Doce bolas de luz blanquiazul iniciaron unas pulsaciones regulares, como obedeciendo al compás de un cronómetro…

Rumores de cuerpos que se despertaban, se revolvían, se agitaban, fueron propagándose como arrastrados por un golpe de aire. El martilleo de las mazas, el zumbido de las ruedas de palas, el chirrido de las cadenas, el crepitar de un fuego de artificio de chispas siseantes ahogaron los gritos de Don.

Las tres figuras, pálidas como yeso bajo la luz azulada, se detuvieron paralizadas al borde del sendero, con la mirada suspendida sobre un abismo de manchas luminosas y sombras en disolución.

—Desintegración atómica —dijo quejumbrosamente Rene.

Había echado a correr junto al pequeño muro sobre el que había saltado Don y le vio desaparecer en un negro agujero. Se izó otra vez hasta el sendero, siguió corriendo, y vio reaparecer el cuerpo de Don: una pala mecánica lo empujó sobre una hilera de cedazos, hasta que por fin se deslizó entre la ancha retícula del último de ellos… Cayó en una de las ranuras que desde el primer momento habían llamado su atención, comenzó a dar tumbos pendiente abajo, intentó frenar la caída, pero en vano, desapareció por un agujero, salió proyectado otra vez un poco más adelante, atravesó el mecanismo de eliminación de la ganga, el objeto acampanado cayó entonces sobre él, una especie de red de alambre lo izó en el aire y lo dejó caer sobre la fosa donde habían visto el resplandor azul algunas horas antes…

Rene ya había interrumpido su carrera. Se tapó la cara con las manos.

Todo terminó tan bruscamente como había comenzado. Se hizo el silencio. Un silencio de muerte.

La oscuridad tardó un rato en recubrir los objetos con su tranquilizadora tonalidad gris después de la fuerte luminosidad que lo había inundado todo.

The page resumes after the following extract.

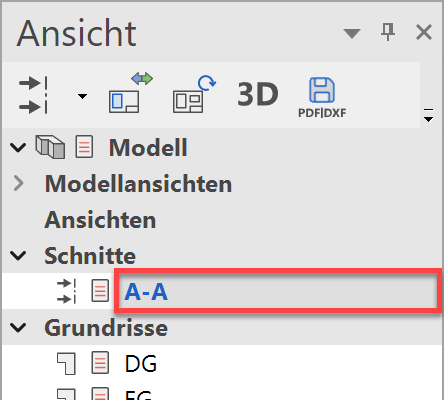
Task: Click the 3D blocks Modell icon
Action: [50, 147]
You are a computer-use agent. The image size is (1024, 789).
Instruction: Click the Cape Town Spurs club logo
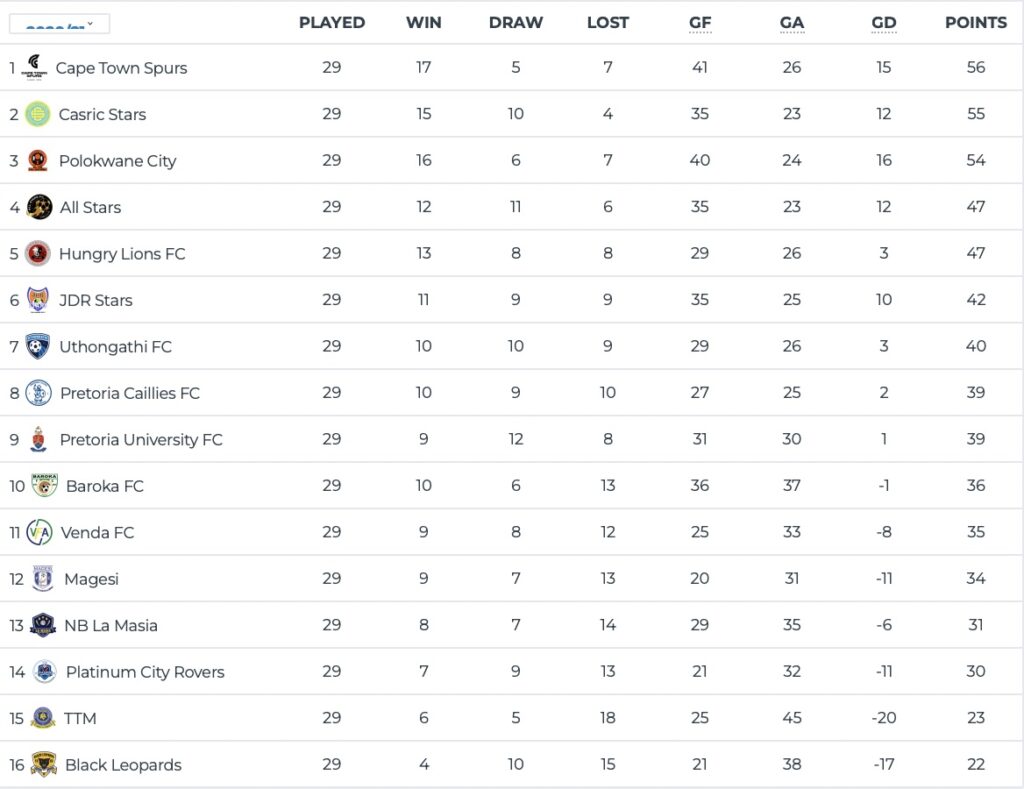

Arriba, en el sendero, resonaron unos pasos. Jak, Tonio y Heiko se marchaban sin preocuparse por la suerte del otro grupo.

Rene buscó a Al y Katia con la mirada; vio a ambos de pie junto a la cinta transportadora, cada cual perdido en sus propios pensamientos. También ellos abandonaron el lugar sin decir palabra. Bajo el fulgor de desconocidas constelaciones, emprendieron el regreso al campamento que habían establecido al otro lado de la muralla.